探討 ID complex和RAD51之間的交互作用與對RAD51蛋白絲的影響

Abstract

DNA 股間交聯（DNA interstrand crosslinks, ICL）會阻礙 DNA 鏈分離，從而抑制 DNA 複製，導致細胞損傷。修復 ICL 的主要機制是范可尼貧血（Fanconi anemia, FA）途徑，是維持基因組穩定性至關重要的途徑。在 FA 途徑中FANCI 和 FANCD2 會形成蛋白複合物（ID complex）並扮演活化途徑的重要角色，當ID complex ICL存在時會誘發泛素化同時會鎖定在受損的 DNA 上，並招募核酸內切酶，將ICL 移除，再透過同源重組 (homologous recombination, HR) 進行DNA修復。先前的研究顯示，FANCI、FANCD2和RAD51 會在停滯的複製叉處大量聚集，以防止 DNA 被外切酶降解。最近的發現進一步指出，ID complex可以穩定 RAD51-DNA核蛋白絲，並協同保護停滯的複製叉。然而，ID complex與 RAD51 之間相互作用的結構基礎以及這種相互作用如何穩定停滯的複製叉仍然未知。我們的目標是了解 ID-RAD51 複合物的結構和功能以及ID complex如何穩定 RAD51蛋白絲。利用ID complex與RAD51在脊椎動物間的高度同源性，我們首先通過下拉實驗(pull down assay)確認了Gallus gallus ID complex（GgID complex）和 Homo sapiens RAD51（HsRAD51）在生理溫度下能較好的相互作用。並藉由電泳遷移率實驗（Electrophoretic Mobility Shift Assays, EMSA），確認了 HsRAD51 和 GgID 複合物可同時存在於 5'-flap DNA 上。我們還透過單分子 TPM 實驗 (single-molecule TPM experiment)，證明了 GgID complex可藉由促進 HsRAD51核蛋白絲形成和降低核蛋白絲解離的速率，來穩定 HsRAD51核蛋白絲。最後為了進一步了解 ID complex與 RAD51 之間的相互作用，我們重組了 ID-RAD51 complex，並以負染電鏡(negative staining EM) 和冷凍電鏡（cryo-electron microscopy, cryo-EM）進行分析。結果顯示GgID complex存在時會延長HsRAD51 形成的蛋白絲比，未來也將繼續優化組成複合物的條件，以提高 ID-RAD51 complex在cryo-EM分析中的顆粒的品質，並透果結構解析，更深入ID complex和RAD51交互作用機制。

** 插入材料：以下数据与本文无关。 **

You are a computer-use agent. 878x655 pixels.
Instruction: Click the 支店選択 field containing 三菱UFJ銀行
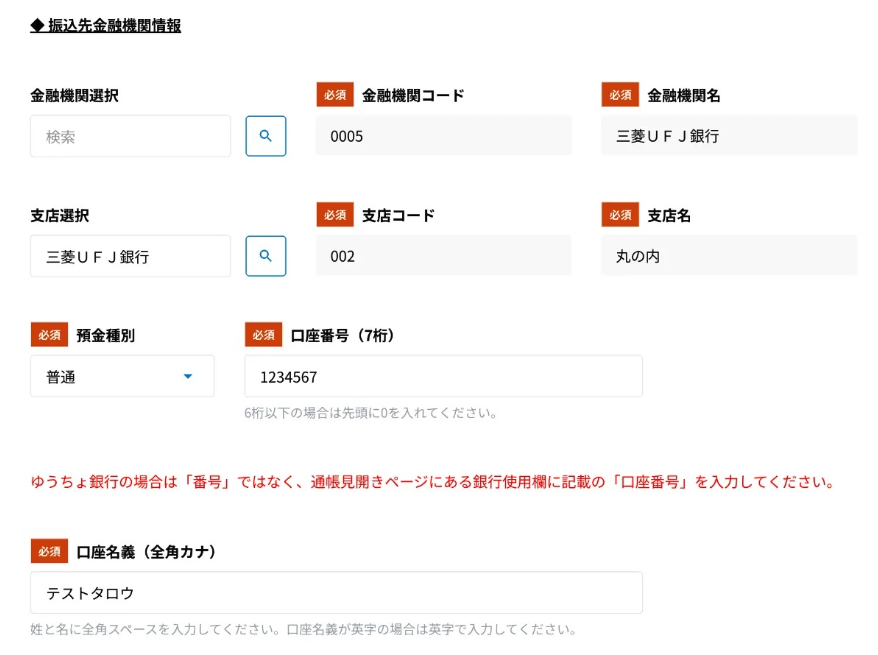click(130, 256)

DNA interstrand crosslinks (ICLs) are cytotoxic lesions that block DNA strand separation, thereby inhibiting DNA replication and transcription. The primary mechanism for repairing ICLs is the Fanconi anemia (FA) pathway, which is crucial for maintaining genome stability. The protein complex formed by FANCI and FANCD2 (ID complex) plays an essential role in the FA pathway; when monoubiquitinated, the ID complex locks onto damaged DNA and recruits endonucleases, to introduce DNA double-strand breaks (DSBs). After ICL removal, the DNA lesion is repaired by homologous recombination. Recent findings have revealed that the ID complex can stabilize the RAD51-DNA filament and cooperatively protect the stalled replication fork. However, the structural basis underlying the interaction between the ID complex and RAD51 and how this interaction stabilizes stalled replication forks remains unknown. Our aim is to understand the structure and function of the ID-RAD51 complex and how the ID complex stabilizes the RAD51 filament. Since the ID complex and RAD51 are well conserved in vertebrates, we first confirmed that the Gallus gallus ID complex (GgID complex) and Homo sapiens RAD51 (HsRAD51) interact more effectively at physiological temperatures using a pull-down assay. Electrophoretic mobility shift assay (EMSA) was conducted to confirm the simultaneous presence of HsRAD51 and the GgID complex on a 5’-flap DNA. We also employed single-molecule TPM experiments to demonstrate that the GgID complex stimulates HsRAD51 filament formation and reduces filament disassembly, thereby stabilizing the HsRAD51 filament. To gain further insight into the interaction between the ID complex and RAD51, we reconstituted the ID-RAD51 complex for structural characterization using negative staining EM and cryo-electron microscopy (cryo-EM). Preliminary analysis with negative staining EM revealed that HsRAD51 forms longer filaments in the presence of the GgID complex compared to when it is alone. We will continue to optimize incubation conditions to improve the homogeneity of the ID-RAD51 complex to facilitate structural analysis using in cryo-EM analysis.